Market Tips: Finding the Perfect Souvenir in Guinea Bissau
Whenever I travel, I always look for things to bring back to my family, boyfriend and sisters in my sorority. Yet when I returned from my most recent trip, I realized that I hadn’t bought myself anything. I had photos and visual memories, but I didn’t have anything with a fun, lovely, personal story behind it. So this time, I decided to be a little selfish and get myself souvenirs first.
In the first week I was here, I found a set of three little wooden elephants as I was walking around Bissau. I stumbled upon a small artisan market where a boy was sitting on a tree stump carving them. He had animals of all shapes and sizes, but what intrigued me were the elephants laying in front of him, all with quirky smiles.
I asked how much they were, and for the equivalent of $7, I took them home. Though bargaining is common in Bissau, I didn’t do it. For me $7 is very little, but for him it may have been all he made that day.
If you have a specific item that you buy as a keepsake from your travels — postcards, matchstick boxes, shot glasses or if you’re like me, culturally relevant images or items — let yourself wander and explore the different corners of the city or village you are in.

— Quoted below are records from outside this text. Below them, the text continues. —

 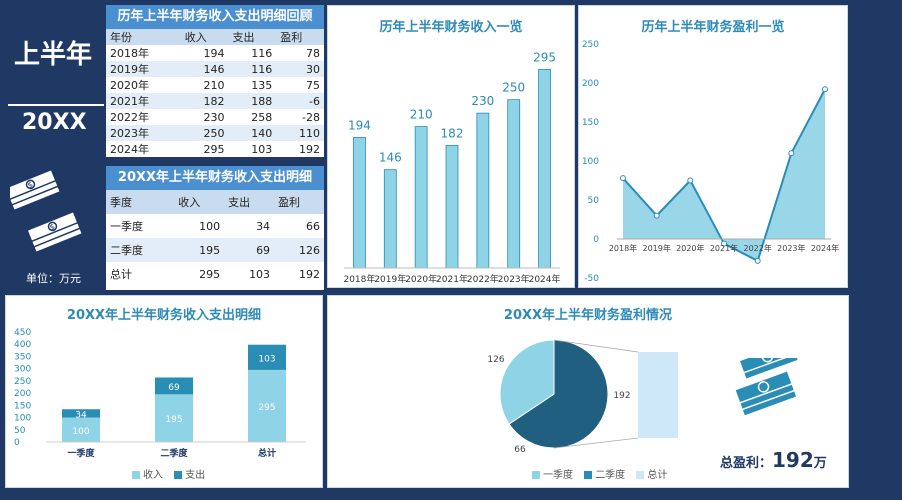 What do you see at coordinates (757, 248) in the screenshot?
I see `x-tick-label: 2022年` at bounding box center [757, 248].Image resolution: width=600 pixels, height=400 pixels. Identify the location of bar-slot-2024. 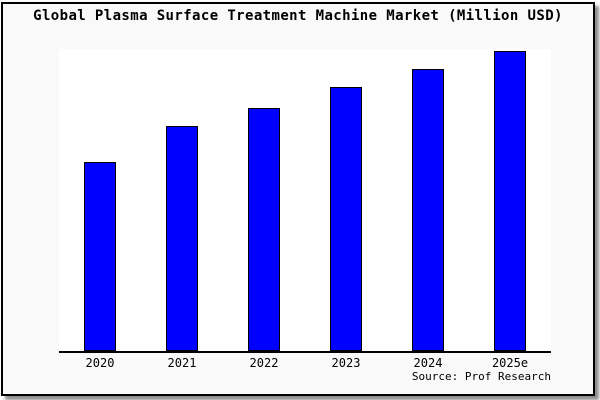
(428, 200).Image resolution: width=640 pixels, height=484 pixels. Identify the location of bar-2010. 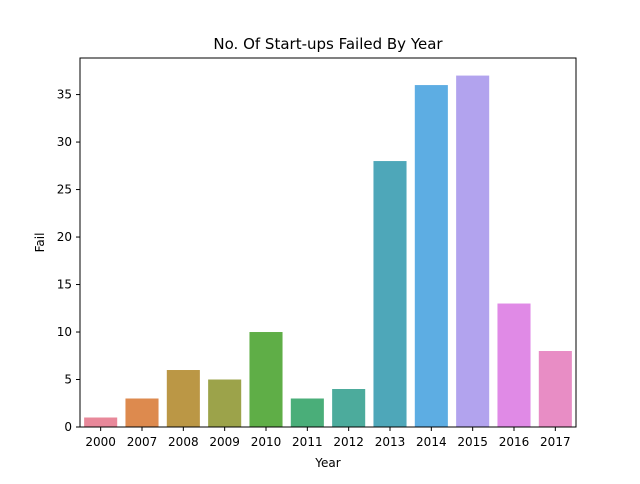
(266, 380). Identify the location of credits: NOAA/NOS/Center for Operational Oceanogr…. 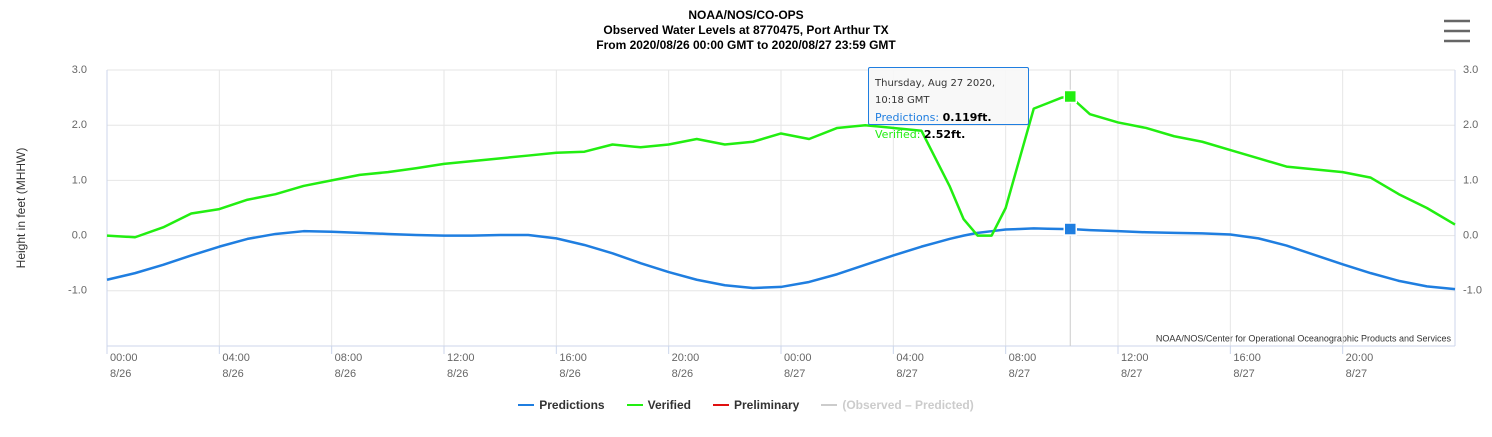
(1304, 338).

Oftentimes they happen upon you — they find you — and sometimes you have to go out of your way to find them. Avoid the touristy areas — the markets made to sell over-priced handicrafts and mass-produced t-shirts. Go to the local markets, the side streets. Not only are these more authentic, they also (normally) have a story behind them.
Made to Measure
I don’t think there is anything that I love more than eccentric, colorful African fabric. Most are heavily waxed, which gives it that glowing shine and the starched look, and others are smooth and light, which allow them to fall beautifully when worn. I have been on a mission to find various fabrics with different patterns and textures to make numerous things. Fabric is bought by the panel, with each panel about 2 meters wide. Each panel should sell for $3 yet the “white tax” on top can sometimes make it $6 or $8 unless you negotiate (more about “white tax” in a bit).

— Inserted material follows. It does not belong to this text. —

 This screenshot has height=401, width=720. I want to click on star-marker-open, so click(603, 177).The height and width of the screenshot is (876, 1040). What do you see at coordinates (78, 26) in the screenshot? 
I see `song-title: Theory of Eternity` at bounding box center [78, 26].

To make a dress you need three panels so that you have enough for a head scarf as well. The traditional Guinea-Bissau women’s dress is an ankle length, hip-hugging, mermaid-like skirt, with a matching corset-tight top adorned with ruffles and embroidery and a head scarf wrap knotted extravagantly at the forehead: the busier the dress the better. Being that these dresses can get expensive pretty quickly, not all women wear them every day since most work in the house or at the market. Nevertheless they’re beautiful, and have inspired me to get my fabric made into clothes here too.
Getting dresses made in Africa is one of the best souvenirs I think one can have. You select the fabric, you pick the style and you contribute to the economy directly. If you are interested in getting anything made, shop around for a good, moderately cheap and experienced tailor. Since being in Bissau I have gone to three different tailors because each one has a specialty. I asked colleagues at the UN as well as locals for advice and guidance.

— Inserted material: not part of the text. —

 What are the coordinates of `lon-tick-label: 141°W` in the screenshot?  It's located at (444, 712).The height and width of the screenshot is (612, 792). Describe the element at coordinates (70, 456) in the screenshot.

The key with tailors though is that you need to be very clear and consistent with follow-up because they can easily get over excited and add frills and folds and pleats and this and that “to make it look better” even though you didn’t ask for it. Remember I said the busier the better?
“White tax” is by no means a politically correct form of taxation: it is a term created and defined by the locals for the price inflation they put on items when selling them to foreigners. I have experienced this in both Tanzania and in Guinea-Bissau.
Be aware of the currency and its exchange rate with dollars or Euros: write it on a sticky note, for example how much $1, $5, $10, $50 is in the local currency, to help you figure out how much should actually be paid. If the price is fixed, such as a restaurant, negotiating for a bargain is less likely to happen, but at a market or on the street, make sure to do so.
Talk to locals, or someone you’ve met that you trust, to help you figure out how much you should be paying for an item you’d like to buy. Sometimes people will ask you how much you will pay: give them the lowest you will pay and negotiate up from there. As I admitted before, I do find it hard to negotiate when it is a local seller because I know I can give them a little more than they’ll get from other locals.
The longer you spend in a country, or a specific culture, the more you learn about the pricing, customs, and especially the tipping strategy. It comes with time but don’t get blindsided right on your first few days by making purchases right away. Wait until your second week or least the third or fourth day if you’re on a shorter trip. Just make sure to buy something to remember your travels by, and don’t make the mistake I’ve made before and forget about yourself!